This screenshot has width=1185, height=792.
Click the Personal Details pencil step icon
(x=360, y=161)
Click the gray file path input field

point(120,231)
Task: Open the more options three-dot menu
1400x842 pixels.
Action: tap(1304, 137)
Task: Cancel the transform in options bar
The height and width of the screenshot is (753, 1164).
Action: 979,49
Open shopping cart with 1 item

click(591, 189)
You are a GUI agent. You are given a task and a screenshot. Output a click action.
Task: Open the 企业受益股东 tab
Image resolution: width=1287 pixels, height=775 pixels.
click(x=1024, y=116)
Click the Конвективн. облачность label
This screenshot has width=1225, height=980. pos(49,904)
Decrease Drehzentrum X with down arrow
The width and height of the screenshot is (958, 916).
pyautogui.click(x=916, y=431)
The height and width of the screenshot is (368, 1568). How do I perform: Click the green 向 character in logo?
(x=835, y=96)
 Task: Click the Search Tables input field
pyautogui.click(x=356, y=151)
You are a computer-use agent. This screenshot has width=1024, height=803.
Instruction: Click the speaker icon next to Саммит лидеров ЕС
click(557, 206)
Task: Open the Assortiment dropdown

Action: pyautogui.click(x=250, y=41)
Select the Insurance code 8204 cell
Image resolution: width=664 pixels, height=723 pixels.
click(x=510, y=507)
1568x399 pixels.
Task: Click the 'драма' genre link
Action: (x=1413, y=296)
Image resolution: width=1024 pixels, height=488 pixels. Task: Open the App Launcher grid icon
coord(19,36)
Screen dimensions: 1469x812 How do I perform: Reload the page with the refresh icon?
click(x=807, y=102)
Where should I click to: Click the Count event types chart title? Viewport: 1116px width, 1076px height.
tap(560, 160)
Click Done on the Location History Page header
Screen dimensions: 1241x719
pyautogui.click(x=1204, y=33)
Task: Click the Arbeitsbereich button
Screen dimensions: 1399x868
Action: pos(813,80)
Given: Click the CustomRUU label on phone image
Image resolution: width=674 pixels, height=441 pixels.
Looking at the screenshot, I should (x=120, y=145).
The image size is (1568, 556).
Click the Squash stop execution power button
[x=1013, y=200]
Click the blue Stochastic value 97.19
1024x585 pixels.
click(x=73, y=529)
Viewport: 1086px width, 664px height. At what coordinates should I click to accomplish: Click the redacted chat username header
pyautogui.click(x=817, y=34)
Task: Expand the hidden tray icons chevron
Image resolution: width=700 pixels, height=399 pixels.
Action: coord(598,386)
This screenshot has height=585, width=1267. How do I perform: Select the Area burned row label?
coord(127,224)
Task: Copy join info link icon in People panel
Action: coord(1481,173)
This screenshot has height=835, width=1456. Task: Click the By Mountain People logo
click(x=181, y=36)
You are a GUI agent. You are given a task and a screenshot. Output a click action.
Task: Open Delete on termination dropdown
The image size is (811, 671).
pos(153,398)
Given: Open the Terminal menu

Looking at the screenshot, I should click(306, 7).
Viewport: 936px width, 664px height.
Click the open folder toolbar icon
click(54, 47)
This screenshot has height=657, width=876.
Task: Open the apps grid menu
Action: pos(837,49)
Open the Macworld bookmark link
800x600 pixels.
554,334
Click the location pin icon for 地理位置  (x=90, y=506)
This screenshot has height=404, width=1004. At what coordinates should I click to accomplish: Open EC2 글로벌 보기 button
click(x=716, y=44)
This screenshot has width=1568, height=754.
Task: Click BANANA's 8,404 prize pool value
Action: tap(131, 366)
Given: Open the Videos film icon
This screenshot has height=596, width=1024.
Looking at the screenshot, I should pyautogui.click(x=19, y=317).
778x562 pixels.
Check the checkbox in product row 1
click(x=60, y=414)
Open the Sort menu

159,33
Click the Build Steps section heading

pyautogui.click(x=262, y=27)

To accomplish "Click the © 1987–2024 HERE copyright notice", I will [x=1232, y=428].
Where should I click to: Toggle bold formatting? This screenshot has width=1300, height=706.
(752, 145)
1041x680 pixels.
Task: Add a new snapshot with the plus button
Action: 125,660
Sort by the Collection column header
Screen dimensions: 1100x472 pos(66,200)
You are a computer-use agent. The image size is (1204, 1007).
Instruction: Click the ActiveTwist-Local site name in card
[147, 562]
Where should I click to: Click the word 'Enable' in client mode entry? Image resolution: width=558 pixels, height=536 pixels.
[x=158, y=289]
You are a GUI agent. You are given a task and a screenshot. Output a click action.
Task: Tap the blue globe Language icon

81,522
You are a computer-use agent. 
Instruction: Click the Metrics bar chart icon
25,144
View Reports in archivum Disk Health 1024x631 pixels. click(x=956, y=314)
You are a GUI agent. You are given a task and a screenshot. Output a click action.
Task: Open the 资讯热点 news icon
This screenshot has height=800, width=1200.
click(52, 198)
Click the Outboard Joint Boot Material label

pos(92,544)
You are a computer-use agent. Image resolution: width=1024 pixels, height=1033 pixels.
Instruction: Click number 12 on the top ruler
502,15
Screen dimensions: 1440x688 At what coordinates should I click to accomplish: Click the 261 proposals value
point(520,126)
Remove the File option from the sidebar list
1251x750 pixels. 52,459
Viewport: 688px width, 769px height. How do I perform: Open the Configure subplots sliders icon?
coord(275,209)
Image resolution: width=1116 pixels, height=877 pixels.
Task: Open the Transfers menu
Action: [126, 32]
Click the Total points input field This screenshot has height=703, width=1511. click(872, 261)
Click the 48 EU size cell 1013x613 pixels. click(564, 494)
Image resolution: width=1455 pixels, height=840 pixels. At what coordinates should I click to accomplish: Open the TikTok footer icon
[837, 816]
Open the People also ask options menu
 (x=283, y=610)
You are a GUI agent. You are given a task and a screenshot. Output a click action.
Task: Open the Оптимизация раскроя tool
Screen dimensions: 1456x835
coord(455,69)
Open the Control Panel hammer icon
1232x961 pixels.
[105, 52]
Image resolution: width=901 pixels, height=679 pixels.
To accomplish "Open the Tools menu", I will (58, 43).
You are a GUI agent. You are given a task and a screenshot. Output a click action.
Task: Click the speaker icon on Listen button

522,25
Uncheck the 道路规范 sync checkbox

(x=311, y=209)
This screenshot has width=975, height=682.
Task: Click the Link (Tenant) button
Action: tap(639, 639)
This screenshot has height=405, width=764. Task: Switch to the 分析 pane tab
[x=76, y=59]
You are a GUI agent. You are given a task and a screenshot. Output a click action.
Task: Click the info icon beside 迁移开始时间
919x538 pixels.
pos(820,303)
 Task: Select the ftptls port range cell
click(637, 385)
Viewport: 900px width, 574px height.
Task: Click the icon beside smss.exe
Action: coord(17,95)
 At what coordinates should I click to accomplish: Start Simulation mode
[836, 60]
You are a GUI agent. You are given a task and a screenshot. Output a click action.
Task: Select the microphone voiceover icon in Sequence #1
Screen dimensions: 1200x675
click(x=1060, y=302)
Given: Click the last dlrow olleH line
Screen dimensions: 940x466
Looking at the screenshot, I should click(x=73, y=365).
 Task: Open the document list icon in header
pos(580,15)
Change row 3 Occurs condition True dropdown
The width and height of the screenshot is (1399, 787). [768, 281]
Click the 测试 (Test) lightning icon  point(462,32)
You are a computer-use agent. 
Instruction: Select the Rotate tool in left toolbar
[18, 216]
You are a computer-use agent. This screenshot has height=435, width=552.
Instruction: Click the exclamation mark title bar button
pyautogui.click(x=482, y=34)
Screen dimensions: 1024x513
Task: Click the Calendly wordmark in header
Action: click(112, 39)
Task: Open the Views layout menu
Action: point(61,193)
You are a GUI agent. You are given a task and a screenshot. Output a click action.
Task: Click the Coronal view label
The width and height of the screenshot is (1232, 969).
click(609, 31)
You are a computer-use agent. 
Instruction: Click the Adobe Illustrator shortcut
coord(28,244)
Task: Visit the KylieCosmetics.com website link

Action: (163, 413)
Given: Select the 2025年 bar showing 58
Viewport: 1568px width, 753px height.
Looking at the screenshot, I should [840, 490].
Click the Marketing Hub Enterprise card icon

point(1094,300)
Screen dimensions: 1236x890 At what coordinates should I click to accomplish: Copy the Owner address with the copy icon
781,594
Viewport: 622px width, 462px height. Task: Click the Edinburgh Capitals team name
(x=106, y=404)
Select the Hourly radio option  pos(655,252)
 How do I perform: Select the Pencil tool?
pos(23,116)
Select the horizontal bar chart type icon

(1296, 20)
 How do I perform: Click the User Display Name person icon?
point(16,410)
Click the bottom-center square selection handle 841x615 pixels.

=== Problem statement ===
Above are the entries. Output exactly the lines beginning with the line that has "Task: Click the Coronal view label" and ending with the line that has "Select the Hourly".

=== Result ===
Task: Click the Coronal view label
The width and height of the screenshot is (1232, 969).
click(609, 31)
You are a computer-use agent. 
Instruction: Click the Adobe Illustrator shortcut
coord(28,244)
Task: Visit the KylieCosmetics.com website link

Action: (163, 413)
Given: Select the 2025年 bar showing 58
Viewport: 1568px width, 753px height.
Looking at the screenshot, I should [840, 490].
Click the Marketing Hub Enterprise card icon

point(1094,300)
Screen dimensions: 1236x890 At what coordinates should I click to accomplish: Copy the Owner address with the copy icon
781,594
Viewport: 622px width, 462px height. Task: Click the Edinburgh Capitals team name
(x=106, y=404)
Select the Hourly radio option  pos(655,252)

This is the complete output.